I have implemented the REPEAT combinator. It's now in traditional native PARSE as well as UPARSE.
It's a bit "unfortunate" that you have to put integer variables in a GROUP!:
>> var: 3
>> uparse? "aaa" [repeat (var) "a"]
== #[true]
We could consider if non-literal integers act as rules that do not advance the input and synthesize an integer (in contrast with literal integers that indicate a repeat count). That would make repeat var "a" different from repeat 3 "a" which creates irregularities.

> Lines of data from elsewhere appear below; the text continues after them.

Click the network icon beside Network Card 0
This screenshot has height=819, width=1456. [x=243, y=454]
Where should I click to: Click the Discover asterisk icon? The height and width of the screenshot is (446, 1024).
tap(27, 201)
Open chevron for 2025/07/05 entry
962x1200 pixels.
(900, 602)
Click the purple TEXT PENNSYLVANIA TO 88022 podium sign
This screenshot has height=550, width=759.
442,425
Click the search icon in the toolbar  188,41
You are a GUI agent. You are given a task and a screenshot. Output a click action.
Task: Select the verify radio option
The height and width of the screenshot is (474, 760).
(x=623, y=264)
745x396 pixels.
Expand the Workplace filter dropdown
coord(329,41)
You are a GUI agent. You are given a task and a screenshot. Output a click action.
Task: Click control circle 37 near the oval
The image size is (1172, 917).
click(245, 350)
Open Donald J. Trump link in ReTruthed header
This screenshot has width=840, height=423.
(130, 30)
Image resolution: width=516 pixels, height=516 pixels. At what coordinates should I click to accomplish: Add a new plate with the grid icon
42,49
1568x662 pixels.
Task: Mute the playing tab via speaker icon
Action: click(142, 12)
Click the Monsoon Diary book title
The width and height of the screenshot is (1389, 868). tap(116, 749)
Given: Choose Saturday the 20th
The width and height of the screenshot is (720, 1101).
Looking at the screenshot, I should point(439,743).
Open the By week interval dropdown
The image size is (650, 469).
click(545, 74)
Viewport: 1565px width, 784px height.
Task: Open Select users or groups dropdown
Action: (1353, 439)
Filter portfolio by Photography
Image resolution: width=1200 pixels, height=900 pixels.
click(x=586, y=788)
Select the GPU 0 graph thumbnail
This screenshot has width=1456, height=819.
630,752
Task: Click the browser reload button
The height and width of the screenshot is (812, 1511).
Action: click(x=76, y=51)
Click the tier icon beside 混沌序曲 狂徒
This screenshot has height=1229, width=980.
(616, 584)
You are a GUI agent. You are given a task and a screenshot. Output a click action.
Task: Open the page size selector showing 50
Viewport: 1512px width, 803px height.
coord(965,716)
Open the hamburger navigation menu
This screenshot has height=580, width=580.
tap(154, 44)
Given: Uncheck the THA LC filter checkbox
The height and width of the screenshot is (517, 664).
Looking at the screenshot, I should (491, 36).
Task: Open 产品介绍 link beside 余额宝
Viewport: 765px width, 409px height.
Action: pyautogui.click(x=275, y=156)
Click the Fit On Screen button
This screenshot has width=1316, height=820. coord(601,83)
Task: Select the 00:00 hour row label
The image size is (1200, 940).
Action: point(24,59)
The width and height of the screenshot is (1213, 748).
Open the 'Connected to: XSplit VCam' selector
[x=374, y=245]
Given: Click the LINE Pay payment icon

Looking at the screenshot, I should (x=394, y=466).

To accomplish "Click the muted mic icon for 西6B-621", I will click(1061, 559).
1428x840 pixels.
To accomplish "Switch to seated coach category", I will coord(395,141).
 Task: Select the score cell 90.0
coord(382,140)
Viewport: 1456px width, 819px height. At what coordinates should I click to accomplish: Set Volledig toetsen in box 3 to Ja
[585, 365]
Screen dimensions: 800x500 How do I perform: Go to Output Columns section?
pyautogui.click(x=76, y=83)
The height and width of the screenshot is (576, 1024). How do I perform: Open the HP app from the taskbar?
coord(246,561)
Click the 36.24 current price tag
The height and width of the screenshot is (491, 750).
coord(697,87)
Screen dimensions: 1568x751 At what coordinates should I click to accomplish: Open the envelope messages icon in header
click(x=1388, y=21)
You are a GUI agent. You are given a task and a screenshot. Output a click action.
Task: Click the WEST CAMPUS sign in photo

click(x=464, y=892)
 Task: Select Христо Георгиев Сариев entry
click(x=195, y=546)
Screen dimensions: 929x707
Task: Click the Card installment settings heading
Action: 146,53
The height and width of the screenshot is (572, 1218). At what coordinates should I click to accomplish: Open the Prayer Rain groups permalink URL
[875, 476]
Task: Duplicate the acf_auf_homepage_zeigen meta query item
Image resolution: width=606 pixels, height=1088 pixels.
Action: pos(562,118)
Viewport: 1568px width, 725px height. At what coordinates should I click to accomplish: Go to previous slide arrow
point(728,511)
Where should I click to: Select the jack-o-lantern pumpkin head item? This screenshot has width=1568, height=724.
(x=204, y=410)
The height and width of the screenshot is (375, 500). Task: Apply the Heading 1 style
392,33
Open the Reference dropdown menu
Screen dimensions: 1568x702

But on the plus side of the current behavior, you can write rules that get the repeat count from the input and apply it immediately. The following example is contrived, but maybe not so much so that you couldn't see something like it ever happening:
>> uparse? ["b" 3 "b" "b" "b"] [rule: <any>, repeat integer! rule]
== #[true]
I think ranges of integers is a sufficiently rare pattern to warrant a combinator specific to the purpose, rather than breaking the coherence of the model to where 2 [3 rule] and 2 3 rule have distinct behavior.
But I do notice that the pattern 0 n rule is really just repeat (n) opt rule.
More generally repeat m n rule can be written as repeat (m) rule, repeat (n - m) opt rule
So I'm going to be killing off ranged repetition in native PARSE. We can discuss what the real answer should be, but that pattern can be used in the meantime.